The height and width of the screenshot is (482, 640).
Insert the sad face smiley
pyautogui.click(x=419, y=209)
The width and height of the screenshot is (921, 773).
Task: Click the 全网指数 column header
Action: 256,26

========================================================================

### Brief:
Line by line, repeat the material precisely.

### Answer below:
The height and width of the screenshot is (482, 640).
Insert the sad face smiley
pyautogui.click(x=419, y=209)
The width and height of the screenshot is (921, 773).
Task: Click the 全网指数 column header
Action: 256,26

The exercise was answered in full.